◆ **Teks Bacaan**:
+++
MEMAKNAI HARI KEBANGKITAN NASIONAL
Kemajuan pemikiran Bangsa Indonesia ditandai dengan munculnya berbagai organisasi, seperti Budi Utomo, Indische Partij, Sarekat Dagang Islam dan macam lainnya. Berkat dari gertakan serta pemikiran yang matang, organisasi hebat tersebut membawa Indonesia menjelma menjadi negara merdeka.
Sebut saja Budi Utomo dan organisasi yang dinaungi, dengan gigihnya menyatukan pemikiran serta suara pemuda Indonesia menjadi satu, hingga membuat kolonial khawatir ketar-ketir. Pada tanggal 20 Mei kelahiran Budi Utomo lah diperingati, lalu masih pantaskah 20 Mei di 2022 ini dinamakan hari kebangkitan nasional?
Amanah penting bagi kita untuk tidak menodai perjuangan Budi Utomo dan kawan-kawan. Jangan sampai niat mulia mereka terhapus karena perilaku kita membuat nusantara terjerumus, tak akan habis pikir jika perujuangan mereka sia-sia lantaran Indonesia sering kita sia-sia kan. Masih adakah nurani dalam relung hati, cobalah untuk menghayati apa yang sudah aku berikan untuk bangsa yang melindungiku sampai detik ini.
Tak ada kata terlambat, banyak aksi-aksi besar, agar nusantara menjadi hebat. Salah satunya adalah meneguhkan pancasila sebagai pemersatu bangsa. Sang proklamtor Ir.Soekarno menafsiri bahwa pancasila merupakan ekasila, yang artinya kelima sila itu tak boleh dipisahkan, nasionalisme kebangsaan bergandeng dengan peri kemanusiaan, agar terciptanya keadilan serta kesejahteraan sosial dan tetap berlandaskan keimanan kepada Tuhan yang maha esa.
+++
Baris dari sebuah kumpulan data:
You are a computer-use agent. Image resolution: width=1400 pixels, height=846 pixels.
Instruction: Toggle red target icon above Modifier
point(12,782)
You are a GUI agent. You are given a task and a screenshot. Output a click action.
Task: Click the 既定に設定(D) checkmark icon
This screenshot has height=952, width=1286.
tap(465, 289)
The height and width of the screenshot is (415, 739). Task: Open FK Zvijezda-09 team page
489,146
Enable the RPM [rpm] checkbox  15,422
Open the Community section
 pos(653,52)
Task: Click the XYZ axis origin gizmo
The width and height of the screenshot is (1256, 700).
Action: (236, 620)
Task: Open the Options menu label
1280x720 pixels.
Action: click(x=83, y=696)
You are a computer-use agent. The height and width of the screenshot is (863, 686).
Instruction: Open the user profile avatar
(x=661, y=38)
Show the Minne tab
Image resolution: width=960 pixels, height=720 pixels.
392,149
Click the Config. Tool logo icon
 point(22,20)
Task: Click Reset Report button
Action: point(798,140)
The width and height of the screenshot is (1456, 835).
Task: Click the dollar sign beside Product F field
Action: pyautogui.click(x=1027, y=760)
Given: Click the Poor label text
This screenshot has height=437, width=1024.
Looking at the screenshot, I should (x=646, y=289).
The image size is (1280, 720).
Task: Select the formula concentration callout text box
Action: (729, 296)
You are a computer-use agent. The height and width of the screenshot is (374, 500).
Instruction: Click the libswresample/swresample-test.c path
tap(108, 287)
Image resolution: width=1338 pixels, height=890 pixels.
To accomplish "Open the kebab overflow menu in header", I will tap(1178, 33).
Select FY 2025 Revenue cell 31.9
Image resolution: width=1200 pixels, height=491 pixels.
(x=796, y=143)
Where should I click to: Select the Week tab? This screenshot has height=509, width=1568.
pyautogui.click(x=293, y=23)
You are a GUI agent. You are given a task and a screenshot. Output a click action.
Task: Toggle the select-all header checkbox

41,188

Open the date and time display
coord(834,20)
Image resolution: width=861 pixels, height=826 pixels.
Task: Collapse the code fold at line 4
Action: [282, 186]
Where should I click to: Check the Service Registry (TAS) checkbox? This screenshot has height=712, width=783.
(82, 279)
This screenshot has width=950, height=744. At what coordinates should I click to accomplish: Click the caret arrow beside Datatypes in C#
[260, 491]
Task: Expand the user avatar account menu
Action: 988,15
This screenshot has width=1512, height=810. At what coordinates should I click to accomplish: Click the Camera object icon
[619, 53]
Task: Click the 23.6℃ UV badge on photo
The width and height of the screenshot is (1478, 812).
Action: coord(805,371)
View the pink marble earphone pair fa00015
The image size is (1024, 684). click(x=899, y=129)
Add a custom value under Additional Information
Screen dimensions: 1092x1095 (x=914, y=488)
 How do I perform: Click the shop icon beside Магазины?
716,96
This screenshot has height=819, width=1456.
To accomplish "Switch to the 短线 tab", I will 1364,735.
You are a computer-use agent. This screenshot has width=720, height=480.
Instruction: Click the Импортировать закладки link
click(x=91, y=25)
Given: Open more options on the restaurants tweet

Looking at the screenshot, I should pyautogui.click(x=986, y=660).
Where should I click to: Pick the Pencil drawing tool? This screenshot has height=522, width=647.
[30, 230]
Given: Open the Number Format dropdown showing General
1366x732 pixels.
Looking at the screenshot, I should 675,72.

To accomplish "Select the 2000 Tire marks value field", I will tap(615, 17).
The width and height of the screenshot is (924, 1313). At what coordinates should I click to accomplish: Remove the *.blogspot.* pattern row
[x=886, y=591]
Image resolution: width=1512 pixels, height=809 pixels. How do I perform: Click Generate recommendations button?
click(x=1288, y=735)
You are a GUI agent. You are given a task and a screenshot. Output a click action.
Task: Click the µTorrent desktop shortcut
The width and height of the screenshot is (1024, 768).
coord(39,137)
+++
◆ **Perintah 1**: Kutiplah dari teks tentang Hari Kebangkitan Nasional seluruh bagian mulai dari "Sebut saja Budi" hingga "sampai detik ini.".
◆ **Perintah 2**: Dalam teks tentang Hari Kebangkitan Nasional, Pancasila ditafsirkan oleh Ir. Soekarno sebagai apa?
◆ **Perintah 3**: Teruskan teks tentang Hari Kebangkitan Nasional mulai setelah kalimat terakhirnya.

◆ **Jawaban yang Diharapkan 1**:
Sebut saja Budi Utomo dan organisasi yang dinaungi, dengan gigihnya menyatukan pemikiran serta suara pemuda Indonesia menjadi satu, hingga membuat kolonial khawatir ketar-ketir. Pada tanggal 20 Mei kelahiran Budi Utomo lah diperingati, lalu masih pantaskah 20 Mei di 2022 ini dinamakan hari kebangkitan nasional?
Amanah penting bagi kita untuk tidak menodai perjuangan Budi Utomo dan kawan-kawan. Jangan sampai niat mulia mereka terhapus karena perilaku kita membuat nusantara terjerumus, tak akan habis pikir jika perujuangan mereka sia-sia lantaran Indonesia sering kita sia-sia kan. Masih adakah nurani dalam relung hati, cobalah untuk menghayati apa yang sudah aku berikan untuk bangsa yang melindungiku sampai detik ini.

◆ **Jawaban yang Diharapkan 2**: Sebagai ekasila, yang artinya kelima sila itu tidak boleh dipisahkan.

◆ **Jawaban yang Diharapkan 3**:
Intisari pancasila, pada dasarnya juga terdapat dalam firman Allah Ta’ala:
يا ايّها الناس انّ خلقنكم من ذكر وانثى وخلقنكم شعوبا وقبا ئل لتعارفوا انّ اكرمكم عند الله اثقاكم إنّ الله عليم خبير
Artinya:”Hai manusia, sesungguhnya kami menciptakan kamu dari seorang laki-laki dan seorang perempuan dan menjadikan kamu berbangsa serta bersuku-suku, supaya kamu saling mengenal, sesungguhnya orang paling mulia di sisi Allah ialah orang yang paling takwa diantara kamu, sesungguhnya Allah maha mengetahui lagi maha mengenal.” (Al-Hujurat : 31).
Lalu, tanamkan sikap toleransi dalam kehidupan. Bayangkan saja, jika sikap tenggang rasa telah luntur di hati manusia, maka bangsa ini akan mudah terpecah belah, masih ingat dengan sidang BPUPKI yang terjadi pada tanggal 22 Juni 1928, pembentukan BPUPKI yang bertujuan untuk membuat dasar negara.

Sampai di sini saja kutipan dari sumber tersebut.